Asthma and bronchiectasis combine to produce poorer outcomes

By Paul Basilio, MDLinx
Published March 16, 2018

Key Takeaways

A new study to be published in the Annals of Allergy, Asthma & Immunology suggests that bronchiectasis occurs in almost half of patients with severe asthma and is associated with more frequent hospitalizations, concomitant gastroesophageal reflux disease (GERD), hypersensitivity to NSAIDs, and higher blood eosinophil levels.

While only 5% to 10% of all asthma cases are classified as severe, severe asthma disproportionately contributes to asthma-related health care costs. Treatment of comorbidities can go a long way in preventing poor disease control.

Bronchiectasis, or the permanent enlargement of parts of the airways, has been described as a comorbidity of asthma. Then again, asthma has been described as one of the many causes of bronchiectasis. Both asthma severity and bronchiectasis have been associated with sensitization to fungi, including Alternaria spp, Cladosporium spp, and Aspergillus spp.

Prior research has shown that bronchiectasis is present in anywhere from 17.5% to 80% of asthma cases.

This retrospective study was led by Isabel Coman, MD, of the Hospital Universitario La Paz in Madrid, Spain. The team aimed to determine the prevalence of bronchiectasis in patients with severe asthma and to examine the outcomes in this patient population.
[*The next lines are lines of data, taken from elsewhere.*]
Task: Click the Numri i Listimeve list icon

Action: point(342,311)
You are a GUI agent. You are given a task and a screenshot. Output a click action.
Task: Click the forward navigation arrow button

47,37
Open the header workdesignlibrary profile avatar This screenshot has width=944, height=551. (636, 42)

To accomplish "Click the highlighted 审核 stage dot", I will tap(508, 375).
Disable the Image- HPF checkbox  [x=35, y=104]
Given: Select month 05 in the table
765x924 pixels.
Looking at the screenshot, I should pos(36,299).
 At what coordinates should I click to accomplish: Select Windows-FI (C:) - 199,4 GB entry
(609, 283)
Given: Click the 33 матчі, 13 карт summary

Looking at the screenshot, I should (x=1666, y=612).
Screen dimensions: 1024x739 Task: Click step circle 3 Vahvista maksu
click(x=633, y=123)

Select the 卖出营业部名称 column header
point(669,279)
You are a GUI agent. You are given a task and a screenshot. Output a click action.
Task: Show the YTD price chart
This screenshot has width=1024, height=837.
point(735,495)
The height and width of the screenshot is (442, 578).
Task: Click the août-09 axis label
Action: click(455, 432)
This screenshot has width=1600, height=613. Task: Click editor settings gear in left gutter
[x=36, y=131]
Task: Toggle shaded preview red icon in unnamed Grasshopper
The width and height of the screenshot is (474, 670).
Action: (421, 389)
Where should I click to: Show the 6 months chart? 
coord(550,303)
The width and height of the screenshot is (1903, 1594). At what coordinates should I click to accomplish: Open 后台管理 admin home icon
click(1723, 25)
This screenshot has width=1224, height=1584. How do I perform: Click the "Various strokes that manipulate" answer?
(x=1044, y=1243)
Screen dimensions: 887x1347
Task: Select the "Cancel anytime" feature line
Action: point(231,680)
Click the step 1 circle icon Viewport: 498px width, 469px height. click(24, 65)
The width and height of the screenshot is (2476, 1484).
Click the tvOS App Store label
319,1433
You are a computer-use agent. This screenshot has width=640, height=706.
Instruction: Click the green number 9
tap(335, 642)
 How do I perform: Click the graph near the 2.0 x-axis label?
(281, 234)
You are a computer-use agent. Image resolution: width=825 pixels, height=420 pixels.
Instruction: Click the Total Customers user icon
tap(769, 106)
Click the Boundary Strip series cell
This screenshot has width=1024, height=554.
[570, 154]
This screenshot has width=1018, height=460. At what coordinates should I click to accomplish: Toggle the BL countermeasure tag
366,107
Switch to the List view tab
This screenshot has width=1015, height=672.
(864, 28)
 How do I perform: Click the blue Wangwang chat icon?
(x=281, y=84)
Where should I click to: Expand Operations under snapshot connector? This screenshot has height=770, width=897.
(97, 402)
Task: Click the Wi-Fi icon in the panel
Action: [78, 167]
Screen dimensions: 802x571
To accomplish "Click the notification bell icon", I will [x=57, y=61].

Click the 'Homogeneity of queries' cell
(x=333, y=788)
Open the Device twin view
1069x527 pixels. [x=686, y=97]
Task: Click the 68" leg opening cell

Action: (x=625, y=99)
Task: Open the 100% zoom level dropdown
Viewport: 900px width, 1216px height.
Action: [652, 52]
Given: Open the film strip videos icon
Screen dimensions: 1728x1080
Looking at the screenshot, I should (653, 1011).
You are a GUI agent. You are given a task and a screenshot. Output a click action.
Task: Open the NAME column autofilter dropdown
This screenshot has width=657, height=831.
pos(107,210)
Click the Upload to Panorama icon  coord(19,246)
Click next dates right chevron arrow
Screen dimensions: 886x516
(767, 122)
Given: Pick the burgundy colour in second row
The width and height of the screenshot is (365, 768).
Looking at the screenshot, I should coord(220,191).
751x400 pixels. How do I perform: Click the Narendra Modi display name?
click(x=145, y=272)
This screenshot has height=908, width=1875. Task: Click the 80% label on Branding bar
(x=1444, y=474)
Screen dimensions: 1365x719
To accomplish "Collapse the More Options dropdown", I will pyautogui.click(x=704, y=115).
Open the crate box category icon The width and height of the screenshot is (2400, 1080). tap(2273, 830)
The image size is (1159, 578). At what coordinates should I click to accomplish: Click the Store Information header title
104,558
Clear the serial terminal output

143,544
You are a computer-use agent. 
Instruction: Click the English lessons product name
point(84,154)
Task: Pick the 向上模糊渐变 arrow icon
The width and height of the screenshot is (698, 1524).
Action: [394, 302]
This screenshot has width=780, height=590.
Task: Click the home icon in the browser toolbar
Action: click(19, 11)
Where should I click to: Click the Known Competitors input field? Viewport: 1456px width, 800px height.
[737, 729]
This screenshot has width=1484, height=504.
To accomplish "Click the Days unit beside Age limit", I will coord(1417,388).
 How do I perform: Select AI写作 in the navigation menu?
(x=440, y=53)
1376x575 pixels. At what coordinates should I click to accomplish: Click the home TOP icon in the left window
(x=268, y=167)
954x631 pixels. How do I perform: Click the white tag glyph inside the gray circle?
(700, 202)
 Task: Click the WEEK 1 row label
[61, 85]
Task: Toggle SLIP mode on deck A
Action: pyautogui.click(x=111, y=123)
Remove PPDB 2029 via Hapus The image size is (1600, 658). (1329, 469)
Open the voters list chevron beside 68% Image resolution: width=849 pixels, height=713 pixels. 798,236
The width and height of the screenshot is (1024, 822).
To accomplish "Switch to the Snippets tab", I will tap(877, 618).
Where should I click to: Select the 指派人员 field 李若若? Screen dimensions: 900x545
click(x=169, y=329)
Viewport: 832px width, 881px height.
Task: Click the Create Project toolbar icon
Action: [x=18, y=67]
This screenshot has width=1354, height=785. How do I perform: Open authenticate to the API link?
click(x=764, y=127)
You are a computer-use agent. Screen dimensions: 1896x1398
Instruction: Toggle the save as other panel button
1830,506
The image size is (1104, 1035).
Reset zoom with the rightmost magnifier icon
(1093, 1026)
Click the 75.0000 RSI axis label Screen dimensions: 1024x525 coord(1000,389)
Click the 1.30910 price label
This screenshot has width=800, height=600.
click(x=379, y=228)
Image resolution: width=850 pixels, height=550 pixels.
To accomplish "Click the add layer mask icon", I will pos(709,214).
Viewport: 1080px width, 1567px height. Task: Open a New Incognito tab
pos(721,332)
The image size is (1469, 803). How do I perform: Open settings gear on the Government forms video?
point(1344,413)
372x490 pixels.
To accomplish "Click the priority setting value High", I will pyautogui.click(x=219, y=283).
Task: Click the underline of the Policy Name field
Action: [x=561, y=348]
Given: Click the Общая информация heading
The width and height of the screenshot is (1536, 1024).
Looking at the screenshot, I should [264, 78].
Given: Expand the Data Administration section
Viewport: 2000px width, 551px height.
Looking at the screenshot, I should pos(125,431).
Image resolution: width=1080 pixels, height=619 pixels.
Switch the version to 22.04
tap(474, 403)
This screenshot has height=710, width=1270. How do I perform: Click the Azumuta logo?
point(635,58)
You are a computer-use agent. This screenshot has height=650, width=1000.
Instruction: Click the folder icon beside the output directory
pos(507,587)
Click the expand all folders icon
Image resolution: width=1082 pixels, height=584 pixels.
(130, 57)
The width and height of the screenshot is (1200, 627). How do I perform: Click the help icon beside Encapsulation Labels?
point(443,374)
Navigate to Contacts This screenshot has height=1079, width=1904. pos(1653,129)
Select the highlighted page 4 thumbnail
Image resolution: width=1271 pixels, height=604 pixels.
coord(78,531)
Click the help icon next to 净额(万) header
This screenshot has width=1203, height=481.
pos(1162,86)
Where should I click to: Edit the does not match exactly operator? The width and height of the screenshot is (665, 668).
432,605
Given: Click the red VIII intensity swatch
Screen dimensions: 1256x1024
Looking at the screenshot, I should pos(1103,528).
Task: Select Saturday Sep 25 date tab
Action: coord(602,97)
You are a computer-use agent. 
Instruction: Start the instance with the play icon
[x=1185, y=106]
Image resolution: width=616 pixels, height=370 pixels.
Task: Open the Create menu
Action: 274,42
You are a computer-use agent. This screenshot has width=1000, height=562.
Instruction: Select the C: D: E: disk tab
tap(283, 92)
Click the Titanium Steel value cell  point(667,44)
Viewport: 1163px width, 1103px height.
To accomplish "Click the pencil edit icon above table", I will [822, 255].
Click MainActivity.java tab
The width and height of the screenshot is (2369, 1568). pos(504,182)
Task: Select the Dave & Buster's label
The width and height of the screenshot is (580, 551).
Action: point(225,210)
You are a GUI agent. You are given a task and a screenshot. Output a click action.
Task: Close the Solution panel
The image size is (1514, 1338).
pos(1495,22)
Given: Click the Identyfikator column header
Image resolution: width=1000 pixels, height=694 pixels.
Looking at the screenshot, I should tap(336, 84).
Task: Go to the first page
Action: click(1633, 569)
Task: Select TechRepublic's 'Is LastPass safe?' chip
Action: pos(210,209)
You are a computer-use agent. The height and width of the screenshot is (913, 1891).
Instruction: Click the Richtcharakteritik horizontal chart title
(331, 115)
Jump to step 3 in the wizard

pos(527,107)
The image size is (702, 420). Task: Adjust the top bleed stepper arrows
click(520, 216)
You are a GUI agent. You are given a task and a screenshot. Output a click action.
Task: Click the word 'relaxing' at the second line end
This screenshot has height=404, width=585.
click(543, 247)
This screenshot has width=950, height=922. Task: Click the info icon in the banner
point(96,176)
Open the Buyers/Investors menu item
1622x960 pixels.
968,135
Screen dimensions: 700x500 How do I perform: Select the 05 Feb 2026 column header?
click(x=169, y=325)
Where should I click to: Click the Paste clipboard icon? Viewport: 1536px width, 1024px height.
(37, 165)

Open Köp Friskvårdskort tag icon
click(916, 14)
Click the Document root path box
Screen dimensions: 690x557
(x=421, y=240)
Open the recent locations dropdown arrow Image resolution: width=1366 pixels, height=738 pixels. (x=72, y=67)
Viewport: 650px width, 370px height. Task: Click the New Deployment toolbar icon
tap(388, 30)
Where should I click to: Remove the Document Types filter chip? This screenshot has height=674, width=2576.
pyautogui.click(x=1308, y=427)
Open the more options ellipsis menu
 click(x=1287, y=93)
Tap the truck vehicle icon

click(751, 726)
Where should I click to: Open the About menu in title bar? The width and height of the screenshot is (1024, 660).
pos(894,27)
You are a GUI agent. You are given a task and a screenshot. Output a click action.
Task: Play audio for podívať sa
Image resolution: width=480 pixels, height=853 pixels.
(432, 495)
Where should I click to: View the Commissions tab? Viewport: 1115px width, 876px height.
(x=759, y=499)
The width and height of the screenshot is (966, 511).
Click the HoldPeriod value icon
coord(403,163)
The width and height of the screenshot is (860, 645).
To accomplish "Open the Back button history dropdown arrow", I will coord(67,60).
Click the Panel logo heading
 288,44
Data were collected from patients with severe or uncontrolled asthma at the Hospital Universitatio La Paz between 2010 and 2013. Diagnosis was confirmed via bronchodilator response testing or methacholine bronchial provocation testing.

Patients underwent skin prick testing to determine sensitization to local pollens, dust mites, cockroaches, fungi, and pet dander. All patients underwent measurement of total serum IgE levels and specific IgE levels for aeroallergens and fungi.

High-resolution computed tomodensitography of the thorax, as well as basic hematology, serum levels of eosinophilic cationic protein (ECP), and serum antineutrophil cytoplasmic antibody levels were also performed in all patients.

Data from 184 patients were analyzed. More than 90% were on Global Initiative for Asthma treatment steps 4 and 5. Almost half (47%) had bronchiectasis. Patients with bronchiectasis were more likely to be older than those without, and they were also more likely to have GERD and be intolerant to NSAIDs.

Those with bronchiectasis had significantly higher blood eosinophil and serum ECP levels. IgE levels were comparable between groups.

Conversely, those with bronchiectasis were less likely to have atopic dermatitis than those without. There was also no difference in the likelihood of sensitization to common aeroallergens and fungi.

During the year prior to the study period, 97% of patients with bronchiectasis and 90% of those without bronchiectasis had at least one asthma exacerbation; exacerbation averages were similar between groups (3.45 vs 3.39, respectively).

However, patients with bronchiectasis were more likely to have been hospitalized due to an exacerbation in that same period. The association remained significant for GERD and NSAID intolerance after a multiple logistical regression analysis was performed.

In general, the prevalence of bronchiectasis in patients with any form of asthma is quite low, but it rises markedly in patients with severe asthma. The combined presence of both pathologies is associated with an increased risk of exacerbation, hospitalization, and chronic respiratory failure.

“It is difficult to determine whether the severity of asthma in subjects with coexistent bronchiectasis is due to the presence of bronchiectasis, or if the presence of bronchiectasis is a manifestation of the asthma itself,” the authors wrote. “The higher levels of blood eosinophils and eosinophil cationic protein we observed in patients with coexistent bronchiectasis seems to suggest the latter.”